* DATA SHOWN
----------

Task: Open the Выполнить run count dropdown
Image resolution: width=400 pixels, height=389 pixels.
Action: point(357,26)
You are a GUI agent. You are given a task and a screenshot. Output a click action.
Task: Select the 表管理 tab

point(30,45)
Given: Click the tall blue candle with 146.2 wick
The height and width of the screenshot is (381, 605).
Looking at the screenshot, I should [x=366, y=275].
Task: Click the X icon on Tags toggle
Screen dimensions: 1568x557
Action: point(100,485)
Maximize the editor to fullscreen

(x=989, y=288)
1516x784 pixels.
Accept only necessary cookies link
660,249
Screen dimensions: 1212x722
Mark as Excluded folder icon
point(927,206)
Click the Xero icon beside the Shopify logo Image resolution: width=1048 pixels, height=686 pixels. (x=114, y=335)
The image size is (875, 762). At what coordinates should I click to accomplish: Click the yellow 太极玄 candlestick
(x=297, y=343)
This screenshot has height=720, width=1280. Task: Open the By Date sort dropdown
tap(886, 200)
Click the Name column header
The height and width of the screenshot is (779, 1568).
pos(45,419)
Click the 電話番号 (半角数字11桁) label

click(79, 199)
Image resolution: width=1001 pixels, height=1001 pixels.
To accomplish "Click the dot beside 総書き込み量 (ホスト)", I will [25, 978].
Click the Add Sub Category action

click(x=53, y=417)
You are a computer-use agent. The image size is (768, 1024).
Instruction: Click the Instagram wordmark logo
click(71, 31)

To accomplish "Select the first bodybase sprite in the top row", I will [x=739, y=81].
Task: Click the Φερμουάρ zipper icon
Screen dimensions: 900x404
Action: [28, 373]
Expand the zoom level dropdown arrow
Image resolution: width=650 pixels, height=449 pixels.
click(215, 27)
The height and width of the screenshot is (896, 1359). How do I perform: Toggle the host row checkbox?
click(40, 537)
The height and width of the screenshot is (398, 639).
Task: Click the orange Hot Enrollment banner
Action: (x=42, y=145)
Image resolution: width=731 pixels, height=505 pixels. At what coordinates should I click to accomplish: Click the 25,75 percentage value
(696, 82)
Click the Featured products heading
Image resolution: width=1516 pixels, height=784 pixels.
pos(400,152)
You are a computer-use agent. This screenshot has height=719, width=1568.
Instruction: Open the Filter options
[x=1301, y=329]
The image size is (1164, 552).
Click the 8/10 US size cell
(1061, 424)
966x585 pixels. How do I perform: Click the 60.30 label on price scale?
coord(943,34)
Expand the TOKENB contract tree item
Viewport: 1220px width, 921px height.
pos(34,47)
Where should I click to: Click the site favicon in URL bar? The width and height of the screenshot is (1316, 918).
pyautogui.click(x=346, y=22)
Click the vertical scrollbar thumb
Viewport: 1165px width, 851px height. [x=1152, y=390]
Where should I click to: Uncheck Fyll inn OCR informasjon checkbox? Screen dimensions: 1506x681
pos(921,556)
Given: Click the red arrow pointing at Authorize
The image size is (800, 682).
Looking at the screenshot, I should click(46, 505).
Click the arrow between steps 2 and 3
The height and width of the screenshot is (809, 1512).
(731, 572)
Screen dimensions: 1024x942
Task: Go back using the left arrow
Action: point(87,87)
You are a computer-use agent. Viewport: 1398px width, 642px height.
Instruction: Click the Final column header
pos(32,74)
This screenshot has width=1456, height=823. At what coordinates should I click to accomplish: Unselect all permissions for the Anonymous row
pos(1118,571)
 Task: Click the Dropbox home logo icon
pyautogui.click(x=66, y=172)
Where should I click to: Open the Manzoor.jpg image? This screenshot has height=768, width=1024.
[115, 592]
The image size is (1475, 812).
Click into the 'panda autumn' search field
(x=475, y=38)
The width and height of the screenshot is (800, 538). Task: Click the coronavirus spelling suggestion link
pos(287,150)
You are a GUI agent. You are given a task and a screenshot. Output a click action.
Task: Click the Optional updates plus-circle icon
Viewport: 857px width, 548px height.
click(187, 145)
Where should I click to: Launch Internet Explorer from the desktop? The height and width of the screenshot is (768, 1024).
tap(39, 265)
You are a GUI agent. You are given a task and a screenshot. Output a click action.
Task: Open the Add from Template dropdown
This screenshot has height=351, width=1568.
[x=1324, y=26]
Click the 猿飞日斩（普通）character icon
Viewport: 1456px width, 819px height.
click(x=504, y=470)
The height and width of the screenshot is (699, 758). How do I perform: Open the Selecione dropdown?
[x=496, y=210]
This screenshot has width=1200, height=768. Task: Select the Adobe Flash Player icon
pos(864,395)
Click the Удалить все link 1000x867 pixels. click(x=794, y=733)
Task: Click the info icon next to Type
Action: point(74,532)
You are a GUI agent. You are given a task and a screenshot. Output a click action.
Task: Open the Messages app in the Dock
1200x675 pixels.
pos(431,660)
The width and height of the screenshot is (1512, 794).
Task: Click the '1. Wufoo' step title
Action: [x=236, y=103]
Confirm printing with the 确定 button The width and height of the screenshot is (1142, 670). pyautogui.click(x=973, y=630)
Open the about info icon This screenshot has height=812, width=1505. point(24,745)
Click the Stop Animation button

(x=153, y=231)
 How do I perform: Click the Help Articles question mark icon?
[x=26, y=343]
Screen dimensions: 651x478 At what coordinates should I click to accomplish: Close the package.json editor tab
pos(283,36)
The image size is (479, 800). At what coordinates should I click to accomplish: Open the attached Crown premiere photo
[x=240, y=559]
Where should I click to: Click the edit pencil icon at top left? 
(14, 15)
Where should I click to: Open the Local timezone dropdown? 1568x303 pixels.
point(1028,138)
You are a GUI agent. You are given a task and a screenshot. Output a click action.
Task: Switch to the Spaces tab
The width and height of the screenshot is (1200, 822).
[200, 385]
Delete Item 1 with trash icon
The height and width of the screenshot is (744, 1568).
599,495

----------

Nothing should be returned except the lines from the first line of the data above through the line with "Task: Click the X icon on Tags toggle", each one exact.

Task: Open the Выполнить run count dropdown
Image resolution: width=400 pixels, height=389 pixels.
Action: point(357,26)
You are a GUI agent. You are given a task and a screenshot. Output a click action.
Task: Select the 表管理 tab

point(30,45)
Given: Click the tall blue candle with 146.2 wick
The height and width of the screenshot is (381, 605).
Looking at the screenshot, I should [x=366, y=275].
Task: Click the X icon on Tags toggle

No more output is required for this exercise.